[Collected data entries]
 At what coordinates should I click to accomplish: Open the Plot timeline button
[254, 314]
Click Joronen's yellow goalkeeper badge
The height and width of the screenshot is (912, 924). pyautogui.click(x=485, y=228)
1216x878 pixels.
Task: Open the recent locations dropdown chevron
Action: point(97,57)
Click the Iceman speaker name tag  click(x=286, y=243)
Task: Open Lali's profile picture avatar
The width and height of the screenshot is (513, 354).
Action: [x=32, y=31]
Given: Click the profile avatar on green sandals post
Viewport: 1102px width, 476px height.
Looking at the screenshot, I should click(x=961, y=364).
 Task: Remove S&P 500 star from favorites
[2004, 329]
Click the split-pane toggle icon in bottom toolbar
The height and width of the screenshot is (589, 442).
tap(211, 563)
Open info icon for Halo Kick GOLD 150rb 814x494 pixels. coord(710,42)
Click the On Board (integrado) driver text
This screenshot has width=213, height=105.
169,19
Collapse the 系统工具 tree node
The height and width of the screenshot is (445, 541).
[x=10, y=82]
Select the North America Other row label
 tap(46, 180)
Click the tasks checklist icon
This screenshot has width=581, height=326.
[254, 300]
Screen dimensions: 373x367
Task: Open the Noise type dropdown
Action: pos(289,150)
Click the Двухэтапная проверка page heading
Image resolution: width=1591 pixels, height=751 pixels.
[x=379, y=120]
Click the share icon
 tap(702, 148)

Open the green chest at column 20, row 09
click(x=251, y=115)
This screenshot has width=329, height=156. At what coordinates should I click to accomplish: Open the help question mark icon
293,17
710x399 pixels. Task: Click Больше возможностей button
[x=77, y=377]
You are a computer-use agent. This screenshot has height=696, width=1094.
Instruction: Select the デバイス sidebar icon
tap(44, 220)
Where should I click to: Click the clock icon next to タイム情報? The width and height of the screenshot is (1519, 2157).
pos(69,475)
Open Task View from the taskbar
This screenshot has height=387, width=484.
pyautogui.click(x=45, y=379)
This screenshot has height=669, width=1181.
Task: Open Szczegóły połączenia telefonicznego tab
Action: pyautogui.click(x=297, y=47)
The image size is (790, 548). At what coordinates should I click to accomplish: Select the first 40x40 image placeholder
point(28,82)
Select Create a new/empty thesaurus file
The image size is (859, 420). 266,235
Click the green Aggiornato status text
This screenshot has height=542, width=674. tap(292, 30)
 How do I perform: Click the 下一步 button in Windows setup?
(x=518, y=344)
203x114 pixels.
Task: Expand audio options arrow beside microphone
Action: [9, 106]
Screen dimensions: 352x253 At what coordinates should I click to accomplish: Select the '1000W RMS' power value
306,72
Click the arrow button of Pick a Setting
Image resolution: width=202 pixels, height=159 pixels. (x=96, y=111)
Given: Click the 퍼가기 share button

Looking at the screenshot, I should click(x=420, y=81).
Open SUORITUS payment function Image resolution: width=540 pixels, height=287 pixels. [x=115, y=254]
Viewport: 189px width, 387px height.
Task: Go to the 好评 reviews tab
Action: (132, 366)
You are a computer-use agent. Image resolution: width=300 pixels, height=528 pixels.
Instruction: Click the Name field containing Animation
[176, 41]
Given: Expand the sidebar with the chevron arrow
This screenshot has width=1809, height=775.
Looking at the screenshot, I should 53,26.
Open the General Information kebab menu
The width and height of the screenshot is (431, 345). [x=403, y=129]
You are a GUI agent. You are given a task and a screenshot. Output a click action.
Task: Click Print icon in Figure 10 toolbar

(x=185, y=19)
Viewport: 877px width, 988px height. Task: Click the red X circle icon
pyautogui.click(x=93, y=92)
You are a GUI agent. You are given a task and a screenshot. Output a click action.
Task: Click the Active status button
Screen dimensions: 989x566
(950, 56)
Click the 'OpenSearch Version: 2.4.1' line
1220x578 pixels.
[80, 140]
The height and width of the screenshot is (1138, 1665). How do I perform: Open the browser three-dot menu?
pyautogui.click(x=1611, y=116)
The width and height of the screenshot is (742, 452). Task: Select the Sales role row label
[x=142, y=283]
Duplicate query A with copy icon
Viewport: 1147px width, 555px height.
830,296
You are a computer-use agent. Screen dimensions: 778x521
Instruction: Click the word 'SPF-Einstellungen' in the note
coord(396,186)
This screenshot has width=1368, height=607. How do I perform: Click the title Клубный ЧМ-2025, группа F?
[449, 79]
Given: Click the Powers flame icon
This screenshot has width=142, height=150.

> WHAT THE TASK REQUIRES: Retype each record in full, please.

> WRITTEN ANSWER:
 At what coordinates should I click to accomplish: Open the Plot timeline button
[254, 314]
Click Joronen's yellow goalkeeper badge
The height and width of the screenshot is (912, 924). pyautogui.click(x=485, y=228)
1216x878 pixels.
Task: Open the recent locations dropdown chevron
Action: point(97,57)
Click the Iceman speaker name tag  click(x=286, y=243)
Task: Open Lali's profile picture avatar
The width and height of the screenshot is (513, 354).
Action: [x=32, y=31]
Given: Click the profile avatar on green sandals post
Viewport: 1102px width, 476px height.
Looking at the screenshot, I should click(x=961, y=364).
 Task: Remove S&P 500 star from favorites
[2004, 329]
Click the split-pane toggle icon in bottom toolbar
The height and width of the screenshot is (589, 442).
tap(211, 563)
Open info icon for Halo Kick GOLD 150rb 814x494 pixels. coord(710,42)
Click the On Board (integrado) driver text
This screenshot has width=213, height=105.
169,19
Collapse the 系统工具 tree node
The height and width of the screenshot is (445, 541).
[x=10, y=82]
Select the North America Other row label
 tap(46, 180)
Click the tasks checklist icon
This screenshot has width=581, height=326.
[254, 300]
Screen dimensions: 373x367
Task: Open the Noise type dropdown
Action: pos(289,150)
Click the Двухэтапная проверка page heading
Image resolution: width=1591 pixels, height=751 pixels.
[x=379, y=120]
Click the share icon
 tap(702, 148)

Open the green chest at column 20, row 09
click(x=251, y=115)
This screenshot has width=329, height=156. At what coordinates should I click to accomplish: Open the help question mark icon
293,17
710x399 pixels. Task: Click Больше возможностей button
[x=77, y=377]
You are a computer-use agent. This screenshot has height=696, width=1094.
Instruction: Select the デバイス sidebar icon
tap(44, 220)
Where should I click to: Click the clock icon next to タイム情報? The width and height of the screenshot is (1519, 2157).
pos(69,475)
Open Task View from the taskbar
This screenshot has height=387, width=484.
pyautogui.click(x=45, y=379)
This screenshot has height=669, width=1181.
Task: Open Szczegóły połączenia telefonicznego tab
Action: pyautogui.click(x=297, y=47)
The image size is (790, 548). At what coordinates should I click to accomplish: Select the first 40x40 image placeholder
point(28,82)
Select Create a new/empty thesaurus file
The image size is (859, 420). 266,235
Click the green Aggiornato status text
This screenshot has height=542, width=674. tap(292, 30)
 How do I perform: Click the 下一步 button in Windows setup?
(x=518, y=344)
203x114 pixels.
Task: Expand audio options arrow beside microphone
Action: [9, 106]
Screen dimensions: 352x253 At what coordinates should I click to accomplish: Select the '1000W RMS' power value
306,72
Click the arrow button of Pick a Setting
Image resolution: width=202 pixels, height=159 pixels. (x=96, y=111)
Given: Click the 퍼가기 share button

Looking at the screenshot, I should click(x=420, y=81).
Open SUORITUS payment function Image resolution: width=540 pixels, height=287 pixels. [x=115, y=254]
Viewport: 189px width, 387px height.
Task: Go to the 好评 reviews tab
Action: (132, 366)
You are a computer-use agent. Image resolution: width=300 pixels, height=528 pixels.
Instruction: Click the Name field containing Animation
[176, 41]
Given: Expand the sidebar with the chevron arrow
This screenshot has width=1809, height=775.
Looking at the screenshot, I should 53,26.
Open the General Information kebab menu
The width and height of the screenshot is (431, 345). [x=403, y=129]
You are a GUI agent. You are given a task and a screenshot. Output a click action.
Task: Click Print icon in Figure 10 toolbar

(x=185, y=19)
Viewport: 877px width, 988px height. Task: Click the red X circle icon
pyautogui.click(x=93, y=92)
You are a GUI agent. You are given a task and a screenshot. Output a click action.
Task: Click the Active status button
Screen dimensions: 989x566
(950, 56)
Click the 'OpenSearch Version: 2.4.1' line
1220x578 pixels.
[80, 140]
The height and width of the screenshot is (1138, 1665). How do I perform: Open the browser three-dot menu?
pyautogui.click(x=1611, y=116)
The width and height of the screenshot is (742, 452). Task: Select the Sales role row label
[x=142, y=283]
Duplicate query A with copy icon
Viewport: 1147px width, 555px height.
830,296
You are a computer-use agent. Screen dimensions: 778x521
Instruction: Click the word 'SPF-Einstellungen' in the note
coord(396,186)
This screenshot has width=1368, height=607. How do I perform: Click the title Клубный ЧМ-2025, группа F?
[449, 79]
Given: Click the Powers flame icon
This screenshot has width=142, height=150.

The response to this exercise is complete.